Brak asystentów oznacza też dla gmin większe wydatki. Bo asystent jednocześnie może mieć pod kontrolą 20 rodzin. Bez niego dzieci trafią do ośrodków wychowawczych, a gmina będzie musiała dopłacać do pobytu każdego z nich około 3 tys. miesięcznie. Przykładowo Stargard Szczeciński na nowe stanowiska pracy będzie musiał wydać 100 tys. zł rocznie. Ale jeszcze więcej miasto zapłaci za pobyt dzieci w domach dziecka czy rodzinach zastępczych. W przyszłym roku będzie musiało znaleźć na ten cel 300 tys. zł, w 2013 r. – 400 tys., a w 2014 r. – już 640 tys. zł. Rada miasta nie zaakceptowała tak wysokich kosztów i w ubiegłym tygodniu zadecydowała o skierowaniu ustawy do Trybunału Konstytucyjnego.
Działania podjęły też władze lokalne woj. dolnośląskiego. – Zbieramy dane z sąsiednich powiatów dotyczące kosztów, jakie będą musiały ponieść w przyszłym roku – mówi nam pracownik starostwa w Bolesławcu. Działania te są związane ze wcześniejszą deklaracją starosty Cezarego Przybylskiego, który ostrzegł, że jeśli rząd nie wspomoże finansowo samorządów, to powiaty dolnośląskie nie będą realizowały nowych zadań nałożonych ustawą.

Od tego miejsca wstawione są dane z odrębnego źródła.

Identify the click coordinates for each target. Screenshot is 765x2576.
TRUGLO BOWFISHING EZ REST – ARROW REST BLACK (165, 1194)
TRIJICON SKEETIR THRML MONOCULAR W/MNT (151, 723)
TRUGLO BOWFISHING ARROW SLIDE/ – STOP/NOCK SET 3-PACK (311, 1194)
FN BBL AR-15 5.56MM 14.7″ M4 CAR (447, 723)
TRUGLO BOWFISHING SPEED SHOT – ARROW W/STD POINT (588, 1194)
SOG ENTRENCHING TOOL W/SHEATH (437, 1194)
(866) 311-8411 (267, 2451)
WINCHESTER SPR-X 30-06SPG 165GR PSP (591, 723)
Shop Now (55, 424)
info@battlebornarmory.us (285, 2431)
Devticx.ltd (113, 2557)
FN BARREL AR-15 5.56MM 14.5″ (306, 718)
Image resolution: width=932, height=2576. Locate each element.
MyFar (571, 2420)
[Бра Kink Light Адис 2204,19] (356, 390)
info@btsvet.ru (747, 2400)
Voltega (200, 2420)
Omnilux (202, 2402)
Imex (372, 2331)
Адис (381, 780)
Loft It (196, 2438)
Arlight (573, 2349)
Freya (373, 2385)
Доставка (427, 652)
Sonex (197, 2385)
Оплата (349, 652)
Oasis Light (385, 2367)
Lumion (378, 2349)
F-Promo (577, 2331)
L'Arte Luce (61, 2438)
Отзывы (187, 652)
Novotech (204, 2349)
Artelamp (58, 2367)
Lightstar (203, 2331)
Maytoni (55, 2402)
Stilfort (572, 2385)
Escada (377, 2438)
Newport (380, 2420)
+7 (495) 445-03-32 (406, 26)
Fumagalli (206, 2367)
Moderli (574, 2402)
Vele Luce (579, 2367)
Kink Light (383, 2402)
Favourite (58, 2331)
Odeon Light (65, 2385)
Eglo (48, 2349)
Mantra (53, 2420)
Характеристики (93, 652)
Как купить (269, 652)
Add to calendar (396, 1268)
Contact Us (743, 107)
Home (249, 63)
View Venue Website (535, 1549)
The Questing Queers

Związek Powiatów Polskich szacuje, że rocznie nowe przepisy będą samorządy kosztować 800 mln zł. Ministerstwo Pracy dokonało zupełnie innych szacunków. – W projekcie ustawy budżetowej na 2012 r. zaplanowano środki finansowe w kwocie 70 mln zł, z przeznaczeniem na finansowanie i dofinansowanie zadań jednostek samorządu terytorialnego wynikających z ustawy o wspieraniu rodziny i systemie pieczy zastępczej oraz 62,5 mln zł w rezerwie celowej – odpowiedziało nam biuro prasowe resortu.